Доктор Сен-Сир, представитель одной из самых известных цветных семей Мартиники, пригласил меня на ленч в воскресенье в загородный дом родителей своей жены в Сент-Анн[14]. Сен-Сир был высоким, крепким мулатом, но через минуту его расовая принадлежность забывалась, оставались лишь его французские жесты, французская речь, французские манеры. По дороге на юг мы остановились, чтобы встретить других гостей, двух мужчин и женщину из Франции, которые ждали нас в машине на обочине. Мы опоздали, и многословные извинения Сен-Сира были мгновенно сметены одним из французов: "Mais c’est ma faute. On ma dit qu’aux Antilles il est impoli d’arriver a l’heure".[15] После этого обмена любезностями мы начали свое путешествие, остановившись в нескольких местах полюбоваться видами, которыми принято любоваться, в течение стольких минут, сколько принято ими любоваться. Миновав гладкие коричневые склоны Ла Моннеро, мы въехали в Воклен, где — рыбачьи лодки прибывали точно по заказу Сен-Сира — остановились еще раз, чтобы полюбоваться живописными сценами рыбного торга. И наконец — Сент-Анн.

Нас представили мадам Сен-Сир, ее отцу и двум братьям, которых по внешности и обаятельной манере держаться было не отличить от французов. Гости все прибывали, в новых машинах, вверх по бетонной дороге между стройными деревьями, через старые ворота, в просторную усадьбу с просторным домом, насчитывавшим сто пятьдесят лет, — древность, по меркам Тринидада. Мы сидели на веранде с невысоким ограждением, пили коктейли из рома, молока и мускатного ореха, грызли пряные рыбные чипсы и смотрели вниз, мимо ржавеющей ромовой фабрики на море. Вдали виднелась Алмазная скала, освещение непрестанно менялось, меняя и все оттенки моря и неба; когда начиналась изморось, Алмазная скала пропадала.[*]

Приехал префект, невысокий корсиканец с грубоватыми чертами лица. Префекта и его красивую седую жену приветствовали стоя.

Доктор Сен-Сир объявил перед ленчем короткий заплыв для всех желающих. Я переоделся в одной из спален наверху. Кровать была высокая, широкая, массивная. На полке стояло несколько старых книг, в том числе старое издание Le Cathédrale[16], потемневшее и тронутое сыростью настолько, насколько это случается только со старыми французскими книгами. Когда-то оно свидетельствовало о тонком французском вкусе, теперь отражало судьбу не вест-индского — французского дома, в котором старшие состарились, дети выросли и разлетелись и читать стало некому.

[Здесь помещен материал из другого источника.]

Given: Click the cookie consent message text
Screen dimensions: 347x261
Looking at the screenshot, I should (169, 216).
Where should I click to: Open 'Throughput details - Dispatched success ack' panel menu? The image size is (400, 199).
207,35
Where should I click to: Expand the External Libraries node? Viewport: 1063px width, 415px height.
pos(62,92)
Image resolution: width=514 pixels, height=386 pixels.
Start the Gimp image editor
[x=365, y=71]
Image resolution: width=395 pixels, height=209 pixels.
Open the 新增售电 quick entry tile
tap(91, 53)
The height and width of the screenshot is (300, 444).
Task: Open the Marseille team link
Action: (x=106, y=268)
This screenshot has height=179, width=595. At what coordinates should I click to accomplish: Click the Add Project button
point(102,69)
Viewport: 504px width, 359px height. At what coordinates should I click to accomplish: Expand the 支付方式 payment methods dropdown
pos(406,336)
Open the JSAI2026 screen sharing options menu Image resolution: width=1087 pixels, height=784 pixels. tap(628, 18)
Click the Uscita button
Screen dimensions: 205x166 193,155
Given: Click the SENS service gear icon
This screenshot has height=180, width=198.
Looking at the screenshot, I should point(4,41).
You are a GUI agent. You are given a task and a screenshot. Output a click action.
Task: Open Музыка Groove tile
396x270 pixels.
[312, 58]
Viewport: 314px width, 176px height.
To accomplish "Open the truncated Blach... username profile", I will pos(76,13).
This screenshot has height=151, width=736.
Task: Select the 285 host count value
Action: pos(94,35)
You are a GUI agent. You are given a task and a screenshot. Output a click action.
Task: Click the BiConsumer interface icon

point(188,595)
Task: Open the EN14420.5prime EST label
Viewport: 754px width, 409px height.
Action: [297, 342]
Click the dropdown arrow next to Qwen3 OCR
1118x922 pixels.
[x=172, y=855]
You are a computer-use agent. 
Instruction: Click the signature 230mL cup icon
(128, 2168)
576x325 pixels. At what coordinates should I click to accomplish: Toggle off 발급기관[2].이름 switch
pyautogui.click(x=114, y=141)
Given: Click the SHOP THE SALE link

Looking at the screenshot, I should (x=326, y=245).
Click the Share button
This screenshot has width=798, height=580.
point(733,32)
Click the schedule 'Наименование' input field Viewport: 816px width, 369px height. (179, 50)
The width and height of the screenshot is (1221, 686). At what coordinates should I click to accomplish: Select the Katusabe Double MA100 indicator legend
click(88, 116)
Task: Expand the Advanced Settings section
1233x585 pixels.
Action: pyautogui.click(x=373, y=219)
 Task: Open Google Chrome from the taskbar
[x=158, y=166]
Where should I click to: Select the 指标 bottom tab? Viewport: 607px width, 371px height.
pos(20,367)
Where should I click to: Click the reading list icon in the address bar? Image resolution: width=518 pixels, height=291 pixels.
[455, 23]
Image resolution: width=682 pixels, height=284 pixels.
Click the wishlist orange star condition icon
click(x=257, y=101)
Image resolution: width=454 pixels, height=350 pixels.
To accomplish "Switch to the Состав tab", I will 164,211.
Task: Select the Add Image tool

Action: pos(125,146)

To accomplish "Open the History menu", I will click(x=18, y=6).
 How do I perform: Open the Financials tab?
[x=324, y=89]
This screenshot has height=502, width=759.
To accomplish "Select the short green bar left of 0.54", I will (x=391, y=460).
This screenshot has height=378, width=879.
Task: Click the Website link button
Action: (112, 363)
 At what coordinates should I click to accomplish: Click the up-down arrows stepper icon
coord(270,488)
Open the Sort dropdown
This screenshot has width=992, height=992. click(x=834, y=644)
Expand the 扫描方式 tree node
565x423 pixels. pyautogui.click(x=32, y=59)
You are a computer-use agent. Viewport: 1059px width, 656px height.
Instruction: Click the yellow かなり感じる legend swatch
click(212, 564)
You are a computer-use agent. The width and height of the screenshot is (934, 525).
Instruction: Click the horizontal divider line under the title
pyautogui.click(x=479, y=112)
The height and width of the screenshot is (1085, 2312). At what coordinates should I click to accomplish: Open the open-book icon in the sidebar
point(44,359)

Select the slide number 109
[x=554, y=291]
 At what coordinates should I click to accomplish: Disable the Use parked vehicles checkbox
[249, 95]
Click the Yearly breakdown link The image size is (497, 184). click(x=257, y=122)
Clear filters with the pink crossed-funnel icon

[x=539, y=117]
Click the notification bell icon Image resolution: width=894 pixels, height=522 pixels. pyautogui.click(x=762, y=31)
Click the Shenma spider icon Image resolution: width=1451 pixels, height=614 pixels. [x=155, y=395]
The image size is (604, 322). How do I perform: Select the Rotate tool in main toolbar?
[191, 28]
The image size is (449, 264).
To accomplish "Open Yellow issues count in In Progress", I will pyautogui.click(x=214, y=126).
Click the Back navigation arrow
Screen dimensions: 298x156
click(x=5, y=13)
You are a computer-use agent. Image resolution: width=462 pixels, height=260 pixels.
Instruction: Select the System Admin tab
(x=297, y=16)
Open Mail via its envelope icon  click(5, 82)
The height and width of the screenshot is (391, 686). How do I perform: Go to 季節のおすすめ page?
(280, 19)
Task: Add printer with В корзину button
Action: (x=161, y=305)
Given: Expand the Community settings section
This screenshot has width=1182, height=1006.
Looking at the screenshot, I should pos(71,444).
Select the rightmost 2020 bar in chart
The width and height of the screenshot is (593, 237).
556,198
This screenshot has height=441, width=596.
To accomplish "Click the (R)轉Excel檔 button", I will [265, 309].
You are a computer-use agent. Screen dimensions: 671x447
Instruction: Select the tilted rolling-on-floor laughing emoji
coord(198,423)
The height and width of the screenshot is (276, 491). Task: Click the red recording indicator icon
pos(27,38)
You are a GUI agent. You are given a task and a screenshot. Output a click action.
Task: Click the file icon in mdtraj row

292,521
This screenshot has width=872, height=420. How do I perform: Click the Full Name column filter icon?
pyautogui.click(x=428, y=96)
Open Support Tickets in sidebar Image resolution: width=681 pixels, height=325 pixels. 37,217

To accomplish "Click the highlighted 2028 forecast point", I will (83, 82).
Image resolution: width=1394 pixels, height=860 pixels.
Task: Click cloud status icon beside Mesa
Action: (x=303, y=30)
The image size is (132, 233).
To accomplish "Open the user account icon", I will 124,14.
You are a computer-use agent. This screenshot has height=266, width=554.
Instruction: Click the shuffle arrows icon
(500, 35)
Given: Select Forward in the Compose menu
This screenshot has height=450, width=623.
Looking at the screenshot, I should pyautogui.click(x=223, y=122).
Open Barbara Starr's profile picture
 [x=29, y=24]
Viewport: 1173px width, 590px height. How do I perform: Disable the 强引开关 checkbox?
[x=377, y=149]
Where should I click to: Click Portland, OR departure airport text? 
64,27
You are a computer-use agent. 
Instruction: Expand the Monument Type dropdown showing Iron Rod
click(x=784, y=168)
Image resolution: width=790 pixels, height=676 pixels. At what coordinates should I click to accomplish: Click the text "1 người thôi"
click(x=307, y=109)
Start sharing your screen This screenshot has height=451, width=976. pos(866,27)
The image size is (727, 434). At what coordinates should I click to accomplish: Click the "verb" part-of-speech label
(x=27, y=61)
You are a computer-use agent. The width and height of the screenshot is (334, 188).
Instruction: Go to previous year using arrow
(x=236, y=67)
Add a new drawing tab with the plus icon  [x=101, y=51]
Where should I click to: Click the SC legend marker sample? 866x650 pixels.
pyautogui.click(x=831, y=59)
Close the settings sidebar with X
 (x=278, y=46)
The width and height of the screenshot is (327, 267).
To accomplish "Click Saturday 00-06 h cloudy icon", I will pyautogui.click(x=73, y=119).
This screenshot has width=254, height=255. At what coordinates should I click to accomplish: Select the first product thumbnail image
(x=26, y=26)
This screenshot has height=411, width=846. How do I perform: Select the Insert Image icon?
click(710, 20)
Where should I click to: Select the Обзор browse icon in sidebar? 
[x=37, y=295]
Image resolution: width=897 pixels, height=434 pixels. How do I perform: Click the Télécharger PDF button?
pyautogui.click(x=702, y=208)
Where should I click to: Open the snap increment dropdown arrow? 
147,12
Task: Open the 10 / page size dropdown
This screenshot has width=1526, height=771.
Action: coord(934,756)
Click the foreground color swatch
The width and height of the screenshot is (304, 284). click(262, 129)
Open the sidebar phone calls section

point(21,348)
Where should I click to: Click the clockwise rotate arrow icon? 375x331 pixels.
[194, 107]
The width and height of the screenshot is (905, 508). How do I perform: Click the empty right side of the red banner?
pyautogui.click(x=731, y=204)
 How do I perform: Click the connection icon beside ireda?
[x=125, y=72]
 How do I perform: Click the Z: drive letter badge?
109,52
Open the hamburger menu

Мы поехали на пляж на двух машинах, и после выражений восторга по поводу того, какая красивая и теплая здесь вода, какой белый песок, какую совершенную форму, напоминающую человеческий мозг, имеет коралл, найденный на пляже, — кажется, все, что могло понравиться, мы заметили и похвалили, видимо, ради хозяина, который направлял и регулировал нас в наших восторгах, — и после удивительно короткого купания вернулись домой, оделись и выпили еще по коктейлю, прежде чем рассесться за длинным столом, накрытым человек на двадцать или больше.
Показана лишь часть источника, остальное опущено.